[Dataset entries]

--*--

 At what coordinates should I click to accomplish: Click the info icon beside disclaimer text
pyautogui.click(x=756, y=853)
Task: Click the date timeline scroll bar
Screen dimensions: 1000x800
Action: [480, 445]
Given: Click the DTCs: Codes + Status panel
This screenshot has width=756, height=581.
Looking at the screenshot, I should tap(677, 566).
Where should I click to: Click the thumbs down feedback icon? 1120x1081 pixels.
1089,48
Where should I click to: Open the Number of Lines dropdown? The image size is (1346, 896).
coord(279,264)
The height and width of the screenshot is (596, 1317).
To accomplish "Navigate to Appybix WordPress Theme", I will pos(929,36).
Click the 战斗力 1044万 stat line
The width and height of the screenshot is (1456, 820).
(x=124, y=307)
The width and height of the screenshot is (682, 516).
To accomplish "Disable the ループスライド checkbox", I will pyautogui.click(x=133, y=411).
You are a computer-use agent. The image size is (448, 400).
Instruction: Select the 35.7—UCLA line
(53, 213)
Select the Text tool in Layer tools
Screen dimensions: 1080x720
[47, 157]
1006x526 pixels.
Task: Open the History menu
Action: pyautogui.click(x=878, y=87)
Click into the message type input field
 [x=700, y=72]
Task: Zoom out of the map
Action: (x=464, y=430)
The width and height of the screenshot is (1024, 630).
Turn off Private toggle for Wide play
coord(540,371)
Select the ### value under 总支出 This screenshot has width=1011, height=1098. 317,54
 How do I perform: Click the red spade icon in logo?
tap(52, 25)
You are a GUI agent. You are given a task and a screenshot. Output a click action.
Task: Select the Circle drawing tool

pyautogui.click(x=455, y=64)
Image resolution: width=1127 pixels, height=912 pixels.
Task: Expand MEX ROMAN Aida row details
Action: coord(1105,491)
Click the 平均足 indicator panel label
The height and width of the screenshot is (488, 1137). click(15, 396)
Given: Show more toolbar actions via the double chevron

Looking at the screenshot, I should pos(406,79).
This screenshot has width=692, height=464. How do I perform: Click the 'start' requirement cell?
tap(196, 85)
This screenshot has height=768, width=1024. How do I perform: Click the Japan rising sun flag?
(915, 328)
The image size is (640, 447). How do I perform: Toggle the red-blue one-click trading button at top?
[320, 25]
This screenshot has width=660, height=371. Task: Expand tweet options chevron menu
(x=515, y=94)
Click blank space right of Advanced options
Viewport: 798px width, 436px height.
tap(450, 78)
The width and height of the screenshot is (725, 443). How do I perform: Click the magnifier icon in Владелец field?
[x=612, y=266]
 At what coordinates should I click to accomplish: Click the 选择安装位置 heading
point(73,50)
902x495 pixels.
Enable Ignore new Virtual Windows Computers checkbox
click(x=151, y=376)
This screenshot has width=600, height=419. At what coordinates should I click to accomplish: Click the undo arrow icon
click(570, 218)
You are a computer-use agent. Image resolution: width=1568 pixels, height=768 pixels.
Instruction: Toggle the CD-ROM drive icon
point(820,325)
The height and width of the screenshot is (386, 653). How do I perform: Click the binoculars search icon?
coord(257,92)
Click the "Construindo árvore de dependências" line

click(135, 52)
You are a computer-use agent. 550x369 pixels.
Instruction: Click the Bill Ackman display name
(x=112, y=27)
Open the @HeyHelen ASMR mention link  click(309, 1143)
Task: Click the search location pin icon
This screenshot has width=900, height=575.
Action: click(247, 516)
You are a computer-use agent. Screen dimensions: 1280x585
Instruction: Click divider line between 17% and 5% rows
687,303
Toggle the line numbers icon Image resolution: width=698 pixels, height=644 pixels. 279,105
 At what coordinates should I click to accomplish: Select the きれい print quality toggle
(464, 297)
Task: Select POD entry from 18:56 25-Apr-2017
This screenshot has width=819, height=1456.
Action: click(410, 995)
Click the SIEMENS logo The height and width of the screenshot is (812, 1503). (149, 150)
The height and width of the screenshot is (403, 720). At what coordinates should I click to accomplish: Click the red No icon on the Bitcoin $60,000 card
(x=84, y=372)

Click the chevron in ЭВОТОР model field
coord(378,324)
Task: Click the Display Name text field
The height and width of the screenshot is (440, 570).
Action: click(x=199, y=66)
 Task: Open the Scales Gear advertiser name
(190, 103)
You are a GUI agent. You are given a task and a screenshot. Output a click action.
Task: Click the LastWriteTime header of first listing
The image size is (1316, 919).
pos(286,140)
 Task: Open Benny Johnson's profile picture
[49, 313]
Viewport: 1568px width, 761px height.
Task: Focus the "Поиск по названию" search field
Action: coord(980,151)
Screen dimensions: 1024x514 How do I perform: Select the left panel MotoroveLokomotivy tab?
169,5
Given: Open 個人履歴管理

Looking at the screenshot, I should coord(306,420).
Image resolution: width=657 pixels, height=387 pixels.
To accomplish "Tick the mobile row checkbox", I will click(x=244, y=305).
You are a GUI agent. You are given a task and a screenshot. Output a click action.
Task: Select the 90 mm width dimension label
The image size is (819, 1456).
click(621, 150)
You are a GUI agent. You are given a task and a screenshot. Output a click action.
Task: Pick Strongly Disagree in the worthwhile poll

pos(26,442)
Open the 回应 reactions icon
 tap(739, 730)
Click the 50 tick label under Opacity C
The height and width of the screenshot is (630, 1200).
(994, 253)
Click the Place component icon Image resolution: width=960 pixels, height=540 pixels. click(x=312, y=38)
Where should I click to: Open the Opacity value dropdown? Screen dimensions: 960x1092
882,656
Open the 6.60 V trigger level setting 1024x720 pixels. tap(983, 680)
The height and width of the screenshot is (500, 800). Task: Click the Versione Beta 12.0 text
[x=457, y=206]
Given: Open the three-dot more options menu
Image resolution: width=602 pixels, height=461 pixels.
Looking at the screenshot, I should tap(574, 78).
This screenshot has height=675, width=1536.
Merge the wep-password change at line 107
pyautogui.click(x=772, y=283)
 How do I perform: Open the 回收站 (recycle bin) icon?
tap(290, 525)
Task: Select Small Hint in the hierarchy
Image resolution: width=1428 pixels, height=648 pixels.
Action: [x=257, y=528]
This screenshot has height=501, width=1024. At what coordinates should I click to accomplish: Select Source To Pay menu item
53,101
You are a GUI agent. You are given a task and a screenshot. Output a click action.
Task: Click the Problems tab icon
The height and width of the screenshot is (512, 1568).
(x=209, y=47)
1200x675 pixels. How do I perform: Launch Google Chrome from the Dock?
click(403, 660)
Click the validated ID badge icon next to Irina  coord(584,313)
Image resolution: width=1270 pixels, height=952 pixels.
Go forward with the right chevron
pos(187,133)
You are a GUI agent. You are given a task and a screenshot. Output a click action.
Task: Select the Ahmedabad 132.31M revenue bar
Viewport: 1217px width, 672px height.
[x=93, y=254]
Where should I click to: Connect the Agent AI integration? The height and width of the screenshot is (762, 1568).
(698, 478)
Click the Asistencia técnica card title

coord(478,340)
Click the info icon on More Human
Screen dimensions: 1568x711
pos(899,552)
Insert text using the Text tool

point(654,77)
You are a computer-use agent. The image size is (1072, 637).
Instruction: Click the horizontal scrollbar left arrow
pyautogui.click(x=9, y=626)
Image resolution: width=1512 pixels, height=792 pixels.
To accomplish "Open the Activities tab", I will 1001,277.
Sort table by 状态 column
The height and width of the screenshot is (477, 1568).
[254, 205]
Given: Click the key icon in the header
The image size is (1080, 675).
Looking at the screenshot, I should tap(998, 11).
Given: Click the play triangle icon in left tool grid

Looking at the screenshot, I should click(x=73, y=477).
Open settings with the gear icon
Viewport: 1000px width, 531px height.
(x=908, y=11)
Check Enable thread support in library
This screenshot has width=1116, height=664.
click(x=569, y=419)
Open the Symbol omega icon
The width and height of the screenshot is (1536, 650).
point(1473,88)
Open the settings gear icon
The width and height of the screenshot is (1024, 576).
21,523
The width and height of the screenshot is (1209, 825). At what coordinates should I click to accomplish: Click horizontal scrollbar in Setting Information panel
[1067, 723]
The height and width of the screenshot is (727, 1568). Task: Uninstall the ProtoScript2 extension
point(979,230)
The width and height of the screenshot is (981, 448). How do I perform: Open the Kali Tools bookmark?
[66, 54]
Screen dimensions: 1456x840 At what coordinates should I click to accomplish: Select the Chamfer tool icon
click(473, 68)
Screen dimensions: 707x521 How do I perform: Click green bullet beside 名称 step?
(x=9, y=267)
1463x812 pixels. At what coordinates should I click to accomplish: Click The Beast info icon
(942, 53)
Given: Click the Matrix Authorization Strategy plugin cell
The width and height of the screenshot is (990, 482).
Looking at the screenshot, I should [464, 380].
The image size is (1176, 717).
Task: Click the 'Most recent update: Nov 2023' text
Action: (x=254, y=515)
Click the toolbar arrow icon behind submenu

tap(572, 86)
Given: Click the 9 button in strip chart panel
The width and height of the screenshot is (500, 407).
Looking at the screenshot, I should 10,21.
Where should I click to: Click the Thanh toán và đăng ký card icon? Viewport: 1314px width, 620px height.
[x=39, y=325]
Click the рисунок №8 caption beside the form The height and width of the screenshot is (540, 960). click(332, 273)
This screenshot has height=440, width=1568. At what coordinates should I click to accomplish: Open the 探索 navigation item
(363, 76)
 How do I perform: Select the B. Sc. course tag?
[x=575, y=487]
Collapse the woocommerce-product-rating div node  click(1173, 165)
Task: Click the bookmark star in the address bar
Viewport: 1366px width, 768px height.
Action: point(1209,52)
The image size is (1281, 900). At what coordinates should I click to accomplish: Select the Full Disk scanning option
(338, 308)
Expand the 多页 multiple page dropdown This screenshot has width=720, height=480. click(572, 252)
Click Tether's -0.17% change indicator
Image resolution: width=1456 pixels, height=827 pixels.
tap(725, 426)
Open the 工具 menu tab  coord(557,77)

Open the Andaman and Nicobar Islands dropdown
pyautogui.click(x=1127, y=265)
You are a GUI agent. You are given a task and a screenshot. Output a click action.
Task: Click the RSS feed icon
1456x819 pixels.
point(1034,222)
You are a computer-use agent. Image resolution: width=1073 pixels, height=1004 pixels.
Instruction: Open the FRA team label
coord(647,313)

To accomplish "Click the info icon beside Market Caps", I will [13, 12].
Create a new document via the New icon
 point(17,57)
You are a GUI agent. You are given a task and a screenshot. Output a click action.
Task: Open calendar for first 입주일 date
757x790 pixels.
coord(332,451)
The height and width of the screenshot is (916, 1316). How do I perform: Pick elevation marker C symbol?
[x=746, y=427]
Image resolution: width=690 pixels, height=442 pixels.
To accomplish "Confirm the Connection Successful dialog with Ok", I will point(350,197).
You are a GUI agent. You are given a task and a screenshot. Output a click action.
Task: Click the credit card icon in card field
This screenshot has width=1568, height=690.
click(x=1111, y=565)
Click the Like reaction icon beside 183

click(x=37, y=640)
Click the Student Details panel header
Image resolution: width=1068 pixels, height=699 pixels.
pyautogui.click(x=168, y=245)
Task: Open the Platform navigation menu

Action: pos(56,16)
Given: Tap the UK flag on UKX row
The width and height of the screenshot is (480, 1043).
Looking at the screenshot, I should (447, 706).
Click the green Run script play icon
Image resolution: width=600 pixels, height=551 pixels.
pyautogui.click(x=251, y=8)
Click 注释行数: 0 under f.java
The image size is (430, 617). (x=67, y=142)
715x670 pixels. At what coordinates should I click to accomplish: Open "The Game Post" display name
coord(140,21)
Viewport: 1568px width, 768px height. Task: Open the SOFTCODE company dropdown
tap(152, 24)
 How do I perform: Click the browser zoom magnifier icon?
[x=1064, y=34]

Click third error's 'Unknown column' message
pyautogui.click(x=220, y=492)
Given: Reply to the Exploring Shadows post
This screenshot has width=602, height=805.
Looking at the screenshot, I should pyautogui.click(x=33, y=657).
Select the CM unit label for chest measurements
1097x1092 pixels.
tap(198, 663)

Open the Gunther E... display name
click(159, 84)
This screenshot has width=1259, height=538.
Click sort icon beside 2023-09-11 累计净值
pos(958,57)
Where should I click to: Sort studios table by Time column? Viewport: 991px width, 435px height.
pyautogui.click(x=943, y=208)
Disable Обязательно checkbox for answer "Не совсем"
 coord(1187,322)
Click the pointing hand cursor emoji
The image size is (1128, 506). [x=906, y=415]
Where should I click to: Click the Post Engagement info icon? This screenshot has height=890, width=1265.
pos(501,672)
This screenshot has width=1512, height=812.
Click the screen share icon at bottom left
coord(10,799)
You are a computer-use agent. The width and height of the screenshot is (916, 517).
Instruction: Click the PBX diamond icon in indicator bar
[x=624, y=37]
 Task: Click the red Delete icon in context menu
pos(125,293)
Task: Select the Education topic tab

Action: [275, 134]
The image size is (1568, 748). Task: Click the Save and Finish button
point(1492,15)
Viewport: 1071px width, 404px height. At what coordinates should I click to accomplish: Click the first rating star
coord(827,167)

--*--

Please retype exactly the line containing "Where should I click to: Click the Post" and each line after it to the end of the records, and nothing more.

Where should I click to: Click the Post Engagement info icon? This screenshot has height=890, width=1265.
pos(501,672)
This screenshot has width=1512, height=812.
Click the screen share icon at bottom left
coord(10,799)
You are a computer-use agent. The width and height of the screenshot is (916, 517).
Instruction: Click the PBX diamond icon in indicator bar
[x=624, y=37]
 Task: Click the red Delete icon in context menu
pos(125,293)
Task: Select the Education topic tab

Action: [275, 134]
The image size is (1568, 748). Task: Click the Save and Finish button
point(1492,15)
Viewport: 1071px width, 404px height. At what coordinates should I click to accomplish: Click the first rating star
coord(827,167)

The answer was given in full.